**Excerpt**.
--- begin ---

Re: i8042 access timings

From: Andries Brouwer
Date: Thu Jan 27 2005 - 15:25:55 EST


On Thu, Jan 27, 2005 at 08:23:07AM +0200, Jaco Kroon wrote:

> i8042_check_aux: param_in=0x5a, command=AUX_LOOP, param_out=5a <= -1
> i8042_check_aux: param_in=??, command=AUX_TEST, param_out=a5 <= 0

The code is

param = 0x5a;
if (i8042_command(&param, I8042_CMD_AUX_LOOP) || param != 0xa5) {
if (i8042_command(&param, I8042_CMD_AUX_TEST)
|| (param && param != 0xfa && param != 0xff))
return -1;
}

where
#define I8042_CMD_AUX_LOOP 0x11d3: write d3, write 5a, read ->param
#define I8042_CMD_AUX_TEST 0x01a9: write a9, read ->param

In my docs (http://www.win.tue.nl/~aeb/linux/kbd/scancodes-10.html#ss10.3)
d3 is classified under "Obscure, probably obsolete, commands".
The reason is that there is hardware that does not implement d3.
Originally it was special to MCA. Later it was also used as part of
the Synaptics multiplexing handshake.

--- end ---

**Extracted information**.
--- begin ---

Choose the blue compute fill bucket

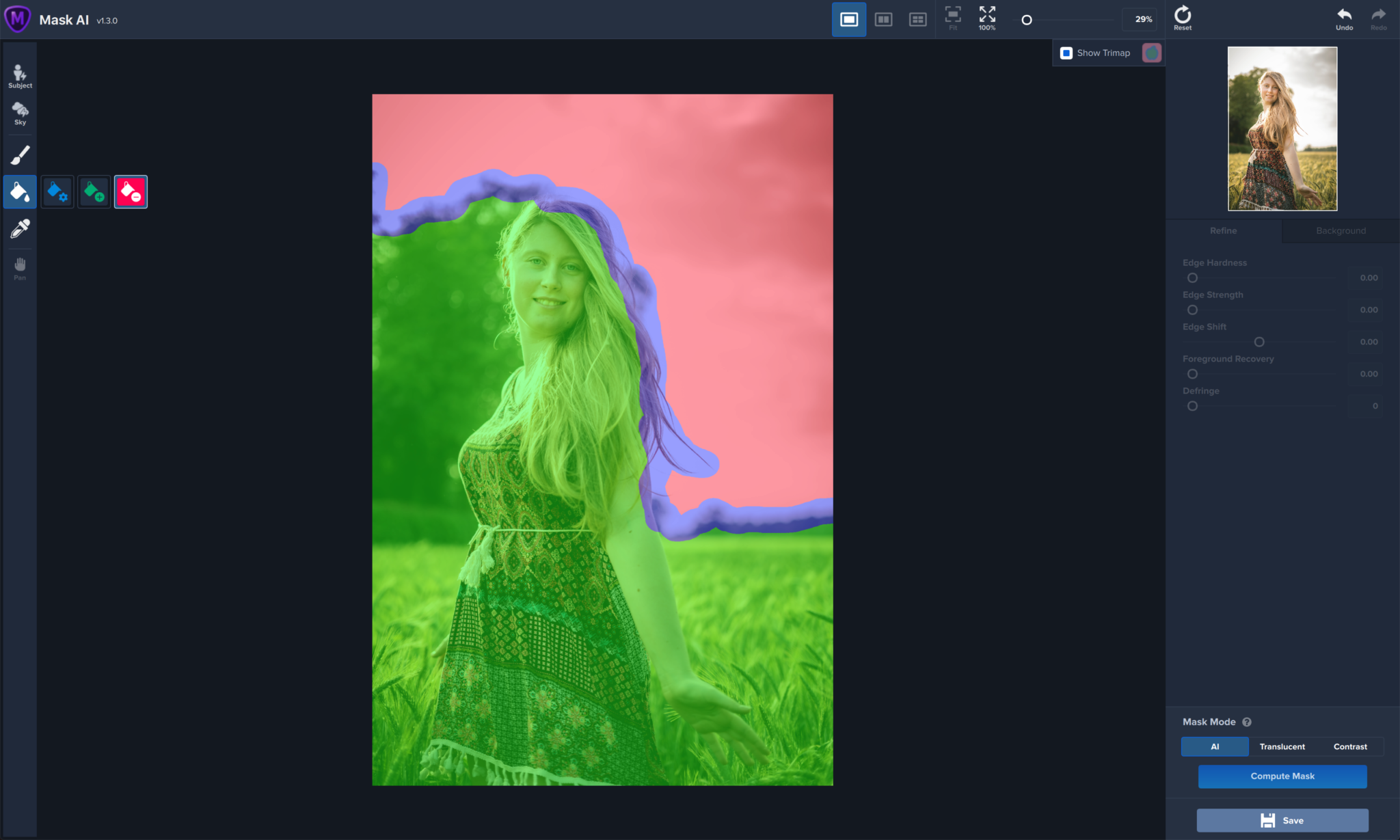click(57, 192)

--- end ---
--- begin ---

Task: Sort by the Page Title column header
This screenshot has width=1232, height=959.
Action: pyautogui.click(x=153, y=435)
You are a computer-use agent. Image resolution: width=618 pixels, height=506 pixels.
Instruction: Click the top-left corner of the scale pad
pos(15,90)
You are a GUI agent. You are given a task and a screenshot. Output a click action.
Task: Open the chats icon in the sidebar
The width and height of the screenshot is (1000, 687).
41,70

--- end ---

**To do**.
Answer these questions about the message on i8042 access timings:
1. Who sent the message?
2. What value does the code assign to param before issuing the AUX_LOOP command?
3. Under what heading do the sender's docs classify d3?

**Solution for this task**.
1. Andries Brouwer
2. 0x5a
3. "Obscure, probably obsolete, commands"